Takip eden yıllarda NFT piyasası büyürken asıl patlama 2020’nin sonlarında geldi. Bir sanat galerisinde çok daha az alıcıya ulaşabilecek eserlerini NFT haline getirip dijital olarak satmaya karar veren sanatçılar, müzayede siteleri vasıtasıyla devasa satış rakamlarına ulaştılar. Mike Winkelmann, bu sayede milyoner olan bir çizer. Beeple ismiyle 2007’den beri her gün dijital bir çizimini internete yükleyen sanatçı, bu yılın başında beş bininci eserini tamamladı. Bu beş bin eseri kolaj halinde Everydays: The First 5000 Days adlı bir dijital sanat eserine dönüştürdü ve bu NFT, açık artırma yoluyla yaklaşık 69 milyon dolara alıcı buldu.

Çılgınca değil mi? Telefonunuzda duran bir fotoğrafa, Google’da herkesin ulaşabileceği bir resme onca para dökmek… İşin aslı biraz daha alengirli tabii. Neticede Pablo Picasso’nun Guernica‘sını da internette bulabilir, yüksek çözünürlüklü halini bastırıp odanıza asabilirsiniz. Ancak orijinalinin Madrid’deki Reina Sofia’da sergilendiğini bilirsiniz. Beeple’ın milyonluk eserini de telefonunuza indirmeniz ya da odanıza asmanız, aslının başka birinin telefonunda olduğu gerçeğini değiştirmiyor.

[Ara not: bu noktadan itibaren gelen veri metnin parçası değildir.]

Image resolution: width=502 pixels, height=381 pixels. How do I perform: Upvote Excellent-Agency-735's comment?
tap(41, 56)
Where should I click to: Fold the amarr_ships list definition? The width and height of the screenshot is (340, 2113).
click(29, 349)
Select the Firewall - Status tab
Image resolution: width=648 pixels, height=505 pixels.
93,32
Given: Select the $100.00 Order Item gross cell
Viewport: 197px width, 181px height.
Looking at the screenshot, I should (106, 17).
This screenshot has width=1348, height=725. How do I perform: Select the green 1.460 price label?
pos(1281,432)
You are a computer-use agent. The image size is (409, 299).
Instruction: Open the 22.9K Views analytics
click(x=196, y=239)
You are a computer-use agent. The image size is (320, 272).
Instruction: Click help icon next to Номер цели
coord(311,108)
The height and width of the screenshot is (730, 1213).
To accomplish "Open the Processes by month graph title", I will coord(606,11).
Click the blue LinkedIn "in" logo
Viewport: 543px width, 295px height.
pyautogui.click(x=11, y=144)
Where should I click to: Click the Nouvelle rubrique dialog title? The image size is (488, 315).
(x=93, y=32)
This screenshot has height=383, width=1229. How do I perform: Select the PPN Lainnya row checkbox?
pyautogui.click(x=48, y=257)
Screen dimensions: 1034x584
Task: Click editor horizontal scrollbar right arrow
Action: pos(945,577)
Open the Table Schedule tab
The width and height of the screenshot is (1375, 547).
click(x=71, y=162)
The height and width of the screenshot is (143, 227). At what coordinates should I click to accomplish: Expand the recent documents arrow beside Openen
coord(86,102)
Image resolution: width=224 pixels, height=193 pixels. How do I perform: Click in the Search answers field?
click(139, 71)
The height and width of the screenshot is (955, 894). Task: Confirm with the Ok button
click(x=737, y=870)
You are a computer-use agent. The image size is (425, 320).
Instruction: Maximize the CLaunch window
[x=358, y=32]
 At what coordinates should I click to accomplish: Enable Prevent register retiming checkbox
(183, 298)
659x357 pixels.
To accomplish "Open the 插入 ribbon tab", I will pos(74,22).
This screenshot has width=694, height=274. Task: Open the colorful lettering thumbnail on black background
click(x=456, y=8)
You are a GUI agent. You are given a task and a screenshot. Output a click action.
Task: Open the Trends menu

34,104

Christie’s gibi, mazisi 18’inci yüzyıla dayanan bir müzayede evinin ilk NFT satışının ileride çok daha değerlenebileceğini öngörüyorsanız, bunu bir yatırım aracı olarak görebilirsiniz. Tıpkı ileride dünyaca ün kazanacağına inandığınız bir ressamın eserini küçük galerisinde birkaç bin liraya satın alıp değerlenmesini beklemek gibi. Dijital dünyaya doğan jenerasyonların sahiplik algısı, 1990’lar başında ya da daha önce doğanlarınkine benzemiyor. Sahip oldukları paraya inanmak için çıkarıp saymaya, bir ürünün onlara ait olduğuna güvenmeleri için illa gidip dokunmaya ihtiyaçları yok. Yüz yüze görmedikleri, sanal kimlikleriyle tanıdığı arkadaşları, e-kitapları, sanal kredi kartları var. Pekâlâ, dijital sanat eserleri de olabilir. Paranın fonksiyonlarını hatırlayın: NFT’ler, değer biriktirme fonksiyonu için birebir.

3

Peki bir spor dergisinde neden bir ekonomi dersi işliyoruz? Çünkü NFT çılgınlığının en yoğun hissedildiği cephelerden biri, sporun ta kendisi. CryptoKitties oyununu yazan Dapper Labs şirketi, 2018’de NBA ile bir projeye başladı ve Ekim 2020’de NBA Top Shot doğdu. NBA maçlarından çeşitli kısa videoların NFT’ye dönüşmüş hallerini barındıran Top Shot, en basit tabiriyle dijital basketbol kartları alıp satabileceğiniz bir mecra. Beeple’ın tablosu gibi her bir video, blok zinciri vasıtasıyla kendine özgü bir seri numarasına sahip. Tıpkı çocukken peşinde koştuğumuz sporcu kartları gibi.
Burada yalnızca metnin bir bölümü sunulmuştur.